(Dataset entries)
-.-.-

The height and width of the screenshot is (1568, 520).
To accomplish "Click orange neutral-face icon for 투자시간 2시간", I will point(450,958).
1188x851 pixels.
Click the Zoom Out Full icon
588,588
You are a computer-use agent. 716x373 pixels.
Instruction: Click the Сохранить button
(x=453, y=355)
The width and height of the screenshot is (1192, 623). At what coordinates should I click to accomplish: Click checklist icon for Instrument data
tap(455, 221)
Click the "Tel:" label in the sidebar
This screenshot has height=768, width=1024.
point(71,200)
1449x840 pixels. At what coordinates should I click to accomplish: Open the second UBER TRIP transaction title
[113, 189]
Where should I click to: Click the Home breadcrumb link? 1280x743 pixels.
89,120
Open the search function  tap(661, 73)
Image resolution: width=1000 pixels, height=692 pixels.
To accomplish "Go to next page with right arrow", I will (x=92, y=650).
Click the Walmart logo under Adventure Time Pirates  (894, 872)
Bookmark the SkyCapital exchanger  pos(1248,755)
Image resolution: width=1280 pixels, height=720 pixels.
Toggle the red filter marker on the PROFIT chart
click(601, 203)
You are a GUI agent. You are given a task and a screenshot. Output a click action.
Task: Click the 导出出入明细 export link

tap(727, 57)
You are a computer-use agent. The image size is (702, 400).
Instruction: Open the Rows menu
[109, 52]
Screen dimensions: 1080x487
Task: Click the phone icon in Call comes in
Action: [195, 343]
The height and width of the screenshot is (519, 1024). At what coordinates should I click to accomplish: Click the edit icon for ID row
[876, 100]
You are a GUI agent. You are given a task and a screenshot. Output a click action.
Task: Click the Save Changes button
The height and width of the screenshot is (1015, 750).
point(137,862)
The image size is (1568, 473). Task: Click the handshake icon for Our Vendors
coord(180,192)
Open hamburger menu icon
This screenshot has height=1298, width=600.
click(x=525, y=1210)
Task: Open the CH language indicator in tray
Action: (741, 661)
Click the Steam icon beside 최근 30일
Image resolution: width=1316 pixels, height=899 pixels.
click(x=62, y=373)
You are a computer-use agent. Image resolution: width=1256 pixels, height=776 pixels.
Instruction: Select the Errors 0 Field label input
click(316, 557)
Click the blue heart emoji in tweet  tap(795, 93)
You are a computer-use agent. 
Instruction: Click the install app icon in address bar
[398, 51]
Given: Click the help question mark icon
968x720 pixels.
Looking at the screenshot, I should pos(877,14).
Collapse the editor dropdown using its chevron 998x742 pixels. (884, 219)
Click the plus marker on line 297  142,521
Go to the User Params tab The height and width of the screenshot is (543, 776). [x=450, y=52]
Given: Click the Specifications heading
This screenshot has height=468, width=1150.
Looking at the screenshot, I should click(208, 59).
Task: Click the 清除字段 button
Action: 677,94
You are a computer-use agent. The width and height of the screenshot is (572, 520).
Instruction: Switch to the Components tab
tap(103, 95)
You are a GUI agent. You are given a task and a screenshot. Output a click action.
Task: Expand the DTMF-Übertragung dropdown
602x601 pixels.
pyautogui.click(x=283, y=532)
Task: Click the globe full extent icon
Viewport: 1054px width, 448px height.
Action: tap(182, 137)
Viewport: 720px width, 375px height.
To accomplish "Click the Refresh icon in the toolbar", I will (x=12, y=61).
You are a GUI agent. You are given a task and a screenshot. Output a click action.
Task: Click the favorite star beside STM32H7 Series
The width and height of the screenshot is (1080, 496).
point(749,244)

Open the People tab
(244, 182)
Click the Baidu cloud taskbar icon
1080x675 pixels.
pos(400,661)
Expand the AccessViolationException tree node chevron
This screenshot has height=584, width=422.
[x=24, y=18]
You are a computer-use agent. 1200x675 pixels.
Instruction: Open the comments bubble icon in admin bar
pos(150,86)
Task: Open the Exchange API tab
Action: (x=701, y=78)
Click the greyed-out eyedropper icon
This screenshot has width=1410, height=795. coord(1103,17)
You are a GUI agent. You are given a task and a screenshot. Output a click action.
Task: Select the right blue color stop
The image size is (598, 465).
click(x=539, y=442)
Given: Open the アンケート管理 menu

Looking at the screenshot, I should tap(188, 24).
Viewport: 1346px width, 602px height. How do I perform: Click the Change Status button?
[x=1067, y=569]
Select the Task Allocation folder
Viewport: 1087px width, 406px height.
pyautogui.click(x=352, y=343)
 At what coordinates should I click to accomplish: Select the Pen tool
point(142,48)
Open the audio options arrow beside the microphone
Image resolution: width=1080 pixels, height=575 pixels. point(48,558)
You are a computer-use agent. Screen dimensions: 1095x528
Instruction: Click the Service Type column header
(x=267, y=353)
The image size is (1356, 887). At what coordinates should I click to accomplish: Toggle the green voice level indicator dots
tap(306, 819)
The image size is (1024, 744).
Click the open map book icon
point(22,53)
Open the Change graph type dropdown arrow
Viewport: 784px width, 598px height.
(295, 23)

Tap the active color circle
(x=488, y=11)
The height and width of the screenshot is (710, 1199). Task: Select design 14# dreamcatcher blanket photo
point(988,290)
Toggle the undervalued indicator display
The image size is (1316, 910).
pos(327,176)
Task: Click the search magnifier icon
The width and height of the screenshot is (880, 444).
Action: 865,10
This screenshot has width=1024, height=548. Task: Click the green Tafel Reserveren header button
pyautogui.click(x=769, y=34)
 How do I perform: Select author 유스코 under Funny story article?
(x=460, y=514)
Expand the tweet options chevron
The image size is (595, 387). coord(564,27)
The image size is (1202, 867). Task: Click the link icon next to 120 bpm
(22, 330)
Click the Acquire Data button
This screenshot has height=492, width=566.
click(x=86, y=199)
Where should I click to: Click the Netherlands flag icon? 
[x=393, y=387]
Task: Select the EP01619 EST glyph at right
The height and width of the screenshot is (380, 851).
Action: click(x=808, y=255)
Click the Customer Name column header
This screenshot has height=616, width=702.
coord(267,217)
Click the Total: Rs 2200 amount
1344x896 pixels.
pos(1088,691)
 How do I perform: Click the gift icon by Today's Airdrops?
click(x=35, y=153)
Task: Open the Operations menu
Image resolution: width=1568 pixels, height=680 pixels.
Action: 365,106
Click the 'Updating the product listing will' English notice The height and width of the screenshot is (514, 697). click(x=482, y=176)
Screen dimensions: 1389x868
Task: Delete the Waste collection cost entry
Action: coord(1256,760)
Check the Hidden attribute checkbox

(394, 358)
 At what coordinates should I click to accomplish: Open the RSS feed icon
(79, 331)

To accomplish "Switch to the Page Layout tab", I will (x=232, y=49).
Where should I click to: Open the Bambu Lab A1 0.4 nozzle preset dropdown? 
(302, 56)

-.-.-

[Problem to solve] Set the lines down exactly as they stand, beginning at the one that contains "Click the 'Updating" and stopping after the last line of the entries above.

[Exercise response]
Click the 'Updating the product listing will' English notice The height and width of the screenshot is (514, 697). click(x=482, y=176)
Screen dimensions: 1389x868
Task: Delete the Waste collection cost entry
Action: coord(1256,760)
Check the Hidden attribute checkbox

(394, 358)
 At what coordinates should I click to accomplish: Open the RSS feed icon
(79, 331)

To accomplish "Switch to the Page Layout tab", I will (x=232, y=49).
Where should I click to: Open the Bambu Lab A1 0.4 nozzle preset dropdown? 
(302, 56)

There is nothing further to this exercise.